July 11, 2008 by 8junebugs
My mother is allergic to this fruit, but now resembles one.
I would post a picture, but she would light me on fire.
She is healing well from the hernia surgery and her rib(s), broken from all the initial coughing, are not causing her any more pain. While I was up there, she was able to sleep in her bed once or twice — she has been sleeping propped up or in a recliner since this started because of the rib(s) and the coughing.
This, we think, may also be because her mother “died in her sleep.” Technically, she was awake when she died, but woke because she couldn’t breathe.
As far as I know, anyway. I was playing house in my first apartment, 3,000 miles away.
Her bloodwork continues to be encouraging and her doctor has said at some point that he thinks she’ll make it to Christmas. Although this isn’t happy news, she does love Christmas…
My role this time around was Perspective Shifter. I needed to convince Mom that there are other things to do with one’s time than work and think about work and get ready for work.
I am not necessarily the best person to teach this lesson, but that’s beside the point.
Mom has worked since she could walk, in one way or another. That’s what happens when you grow up on a farm — you have chores from Day 1. She’s owned her own business for at least 20 years, and that takes a lot of focus and work and ambition. And an object in motion takes offense at being expected to stop before it is damn good and ready.
If she had lost an arm instead of some hair, I think it would be easier for her to see that her capacity is diminshed.

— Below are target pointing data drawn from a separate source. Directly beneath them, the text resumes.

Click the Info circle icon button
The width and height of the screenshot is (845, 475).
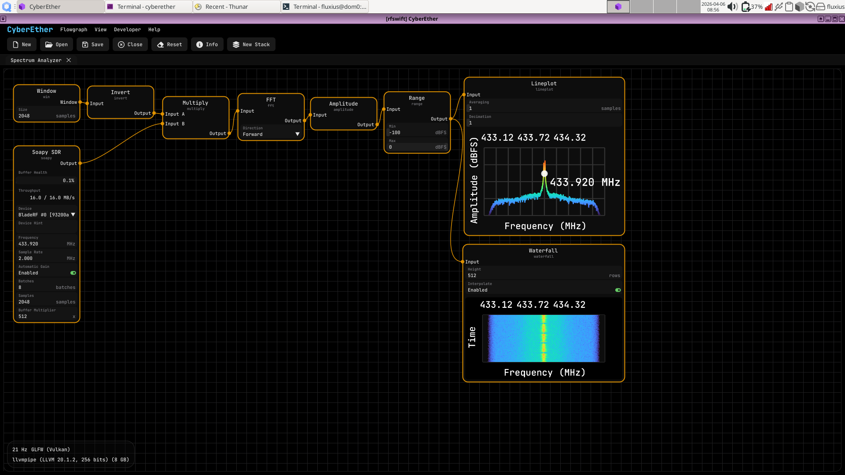click(199, 44)
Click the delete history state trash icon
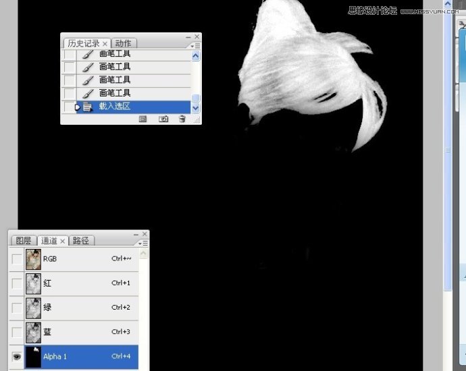Screen dimensions: 466x371 (x=182, y=119)
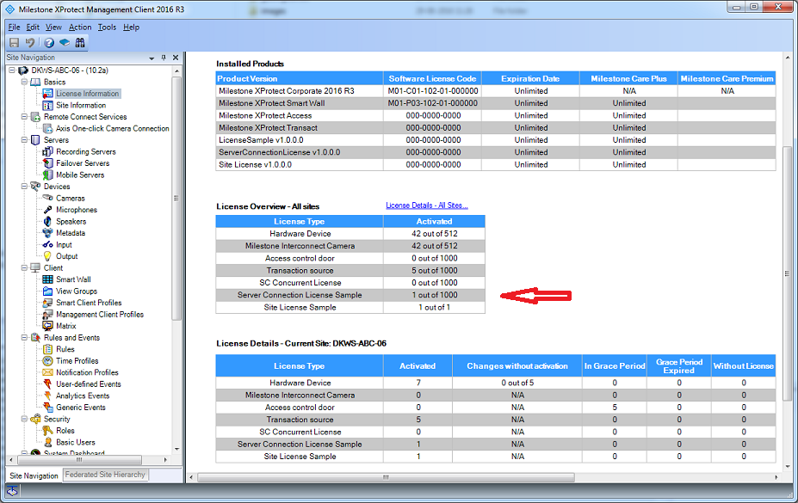This screenshot has width=798, height=503.
Task: Open the Site Navigation panel dropdown arrow
Action: click(x=152, y=58)
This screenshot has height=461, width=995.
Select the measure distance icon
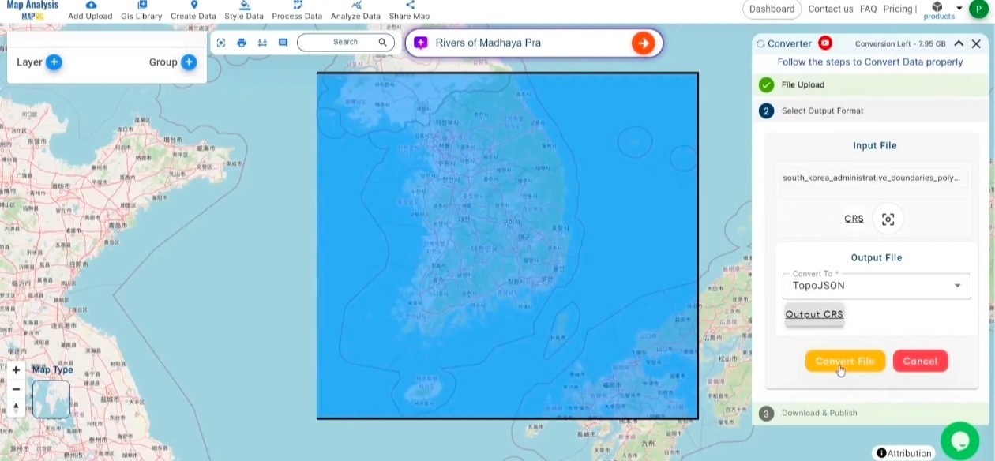click(x=261, y=43)
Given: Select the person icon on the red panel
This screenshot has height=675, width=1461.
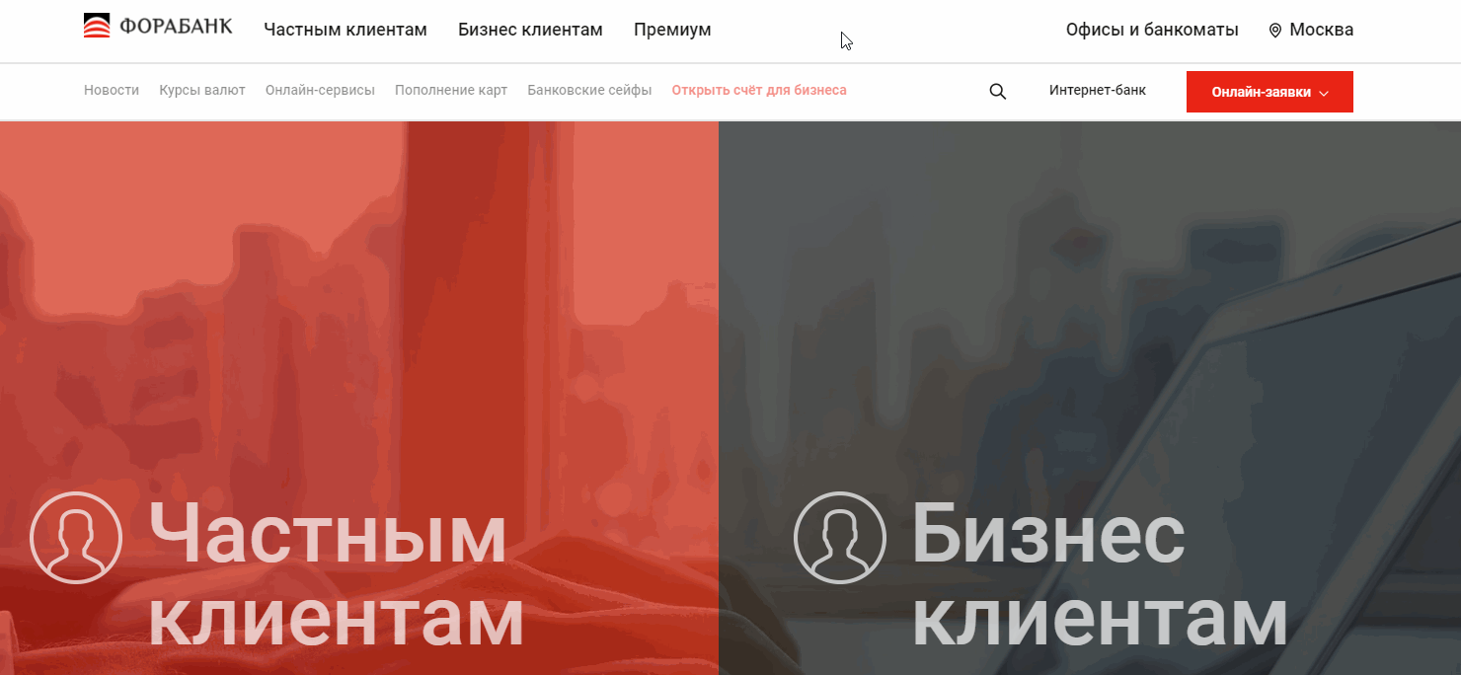Looking at the screenshot, I should [77, 538].
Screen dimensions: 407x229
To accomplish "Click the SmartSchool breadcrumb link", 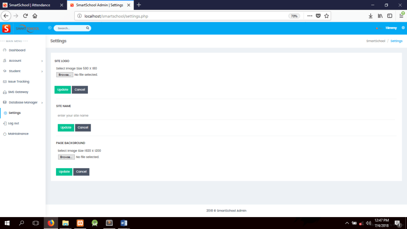I will pos(376,41).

A physical pain or injury is something even a farmer’s daughter can’t ignore for too long. But as it is, she says she’s not in any real pain, so why can’t she work?
Because she has to drag a laundry basket across the floor — she can’t pick it up.
Because she sits down every 15-20 minutes at work.
Because she needs to use the motorized cart at the store.
She may still have all her limbs, but her body is telling her that it’s time to rest and adapt to a less driven lifestyle. (She’s not listening to her body any more than she’s listening to me — we’re a stubborn breed.)
She had not thought about what kinds of things she would do if she didn’t have to work. There’s gardening and memory-book-making and correspondence. I’m sure there are other things that will wind up on her list, but she’d forgotten about all those other things she’s “always wanted to do.”
And although she had come to terms with selling the house, she hadn’t thought about how that could change her financial options. We did some math and she now realizes it doesn’t all have to go into our inheritance — even just a piece of it can support her for however long she needs.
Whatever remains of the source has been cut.